• PASSAGE SHOWN:
━━━
Classification of business activities by machine learning: the case of France

Webinar on automatic coding

26 March 2026

About me

  • Who am I ?
    • Data scientist at Insee
    • INSEE statistician civil servant
    • working now at the Business Statistics Directorate
    • SIRENE business register

About my job

  • I wear two hats:
    • 🎩 Application Administrator: Acting as the functional lead for the SIRENE register. I bridge the gap between business needs and IT by writing functional specifications for system maintenance and evolution.
    • 🧢 Data Scientist: Managing the end-to-end ML workflow for APE classification from model training and delivery to its integration into the production application.

Example from presentation at the Cloud Native Days France 2026 conference regarding cloud technologies

Linkedin

Table of contents

1️⃣ Context

2️⃣ State of play: How do we assign activity codes today ?

3️⃣ Why did we end up using Machine Learning ?

4️⃣ fastText: a simple and efficient classifier

5️⃣ Beyond fastText: introducing TorchTextClassifiers

6️⃣ Questions ?

1️⃣ Context

What is SIRENE ?

System for the Identification of the Register of Enterprises and Establishments

  • Sirene is the French national company registry

  • When a company registers:

    • sole authority for issuing SIREN and SIRET numbers
    • a main activity code is attributed (APE code)
━━━
• TASK PROMPT:
Reproduce the webinar slides from "About my job" up to and including "maintenance and evolution.", substituting "two roles" for "two hats". The rows after this point have no connection to the webinar slides.
━━━
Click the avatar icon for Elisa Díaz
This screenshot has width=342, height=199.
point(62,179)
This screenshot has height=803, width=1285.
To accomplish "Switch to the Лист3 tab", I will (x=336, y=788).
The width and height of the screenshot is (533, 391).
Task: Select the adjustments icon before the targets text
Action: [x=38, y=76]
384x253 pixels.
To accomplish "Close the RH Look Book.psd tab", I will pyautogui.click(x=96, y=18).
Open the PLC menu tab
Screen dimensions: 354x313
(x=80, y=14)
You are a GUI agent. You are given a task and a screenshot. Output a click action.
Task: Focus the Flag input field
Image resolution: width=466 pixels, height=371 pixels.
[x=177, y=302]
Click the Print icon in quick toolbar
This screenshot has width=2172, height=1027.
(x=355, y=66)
━━━
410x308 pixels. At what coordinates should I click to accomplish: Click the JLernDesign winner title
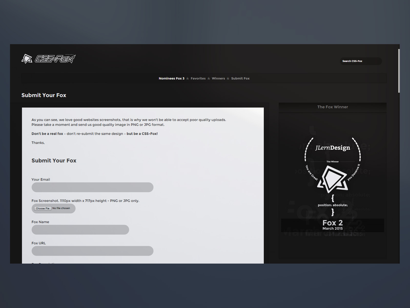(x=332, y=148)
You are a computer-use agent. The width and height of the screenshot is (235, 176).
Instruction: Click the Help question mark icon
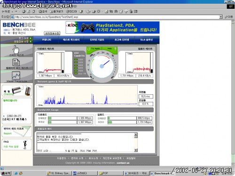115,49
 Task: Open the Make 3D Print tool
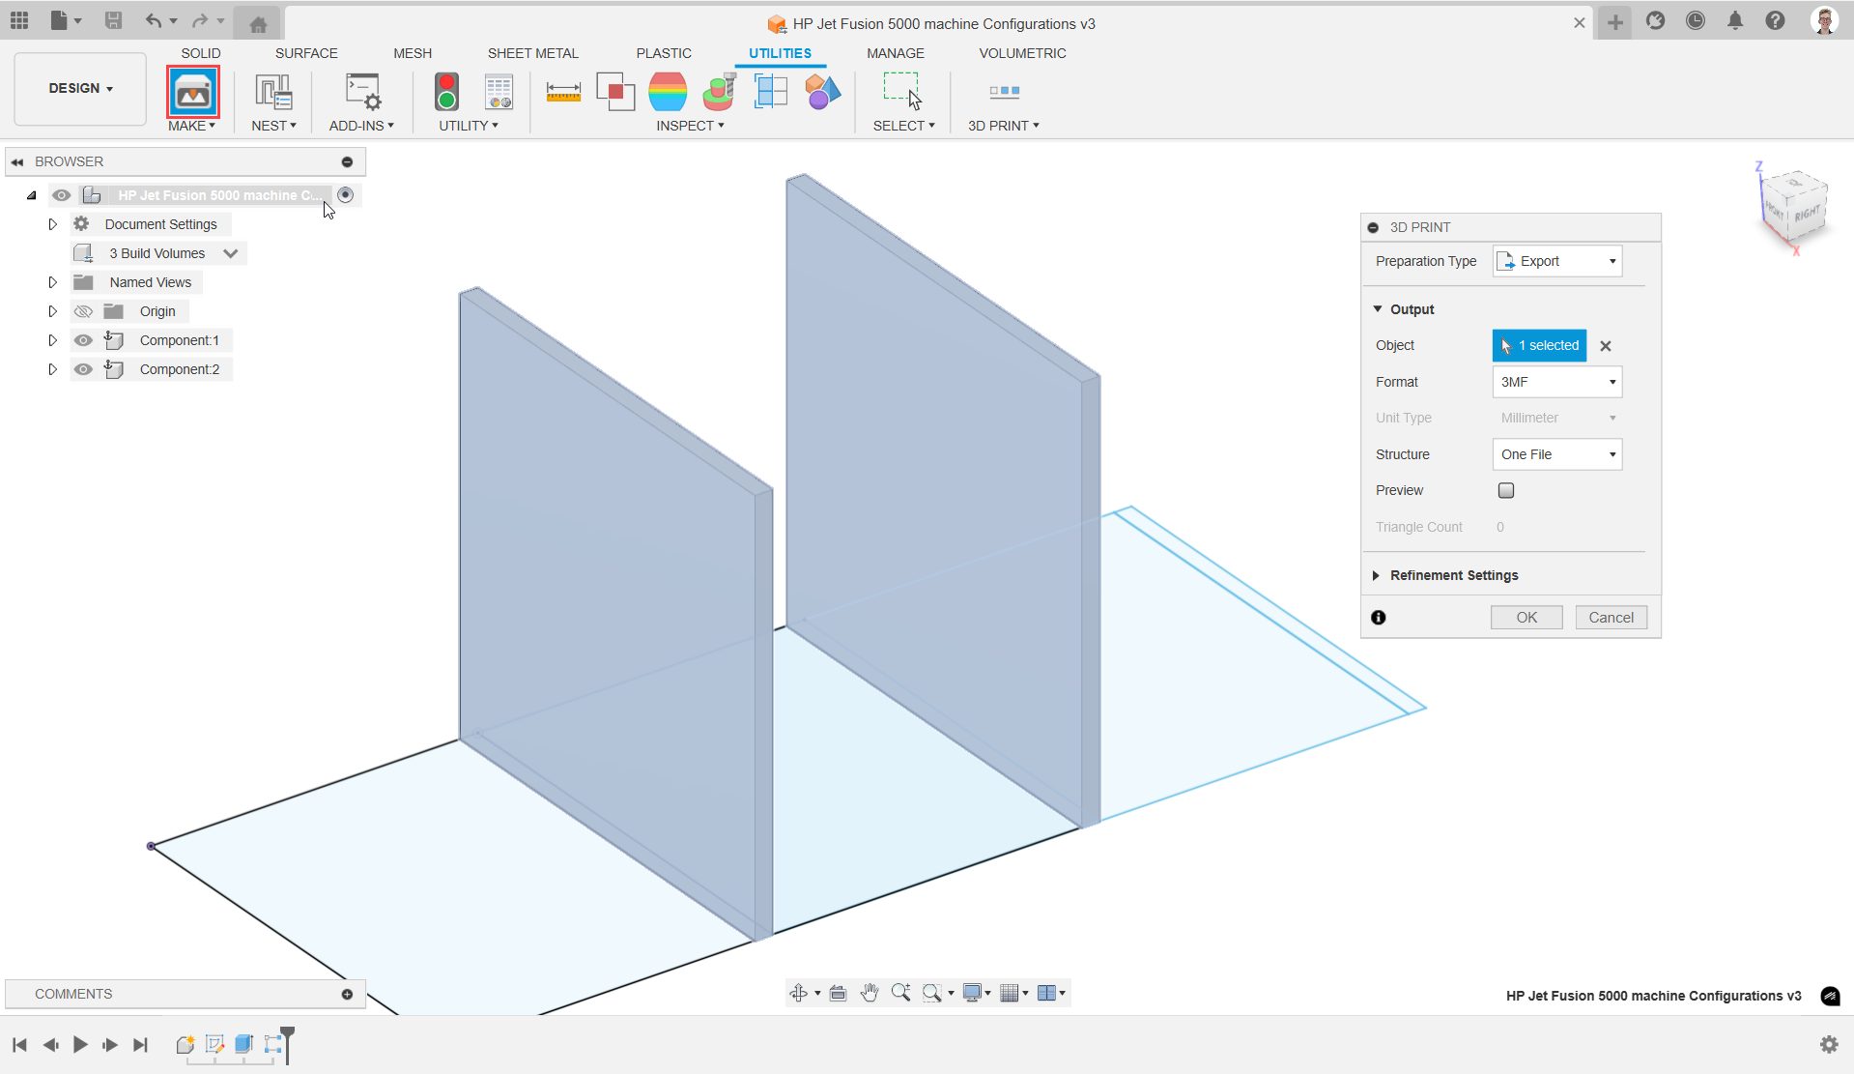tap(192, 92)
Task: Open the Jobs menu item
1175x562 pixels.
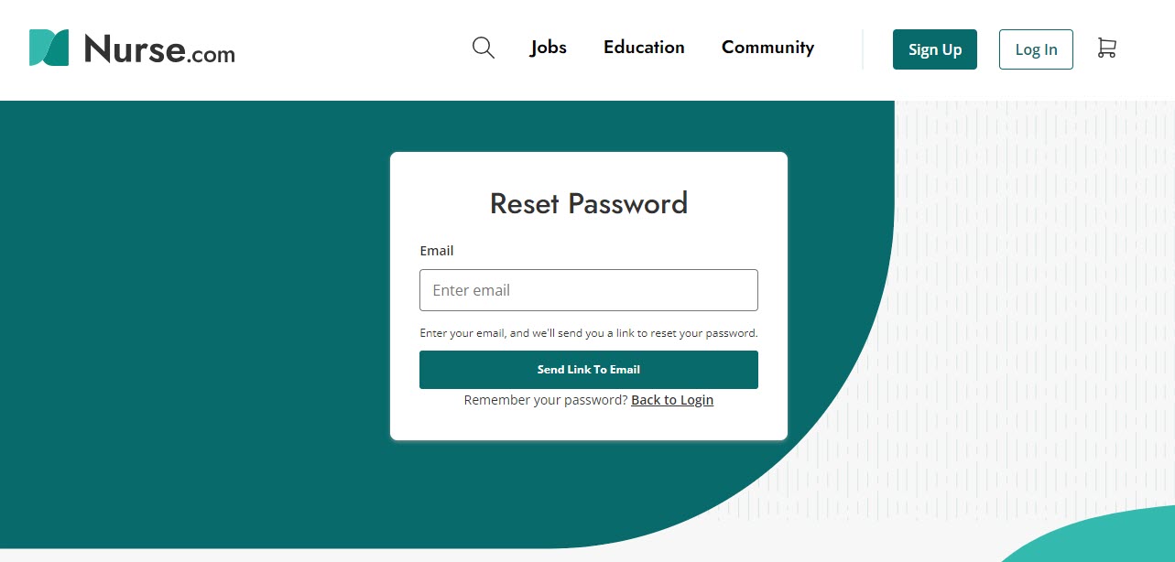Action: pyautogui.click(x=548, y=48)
━━━
• COMPLETE RESPONSE:
About my job

  • I wear two roles:
    • 🎩 Application Administrator: Acting as the functional lead for the SIRENE register. I bridge the gap between business needs and IT by writing functional specifications for system maintenance and evolution.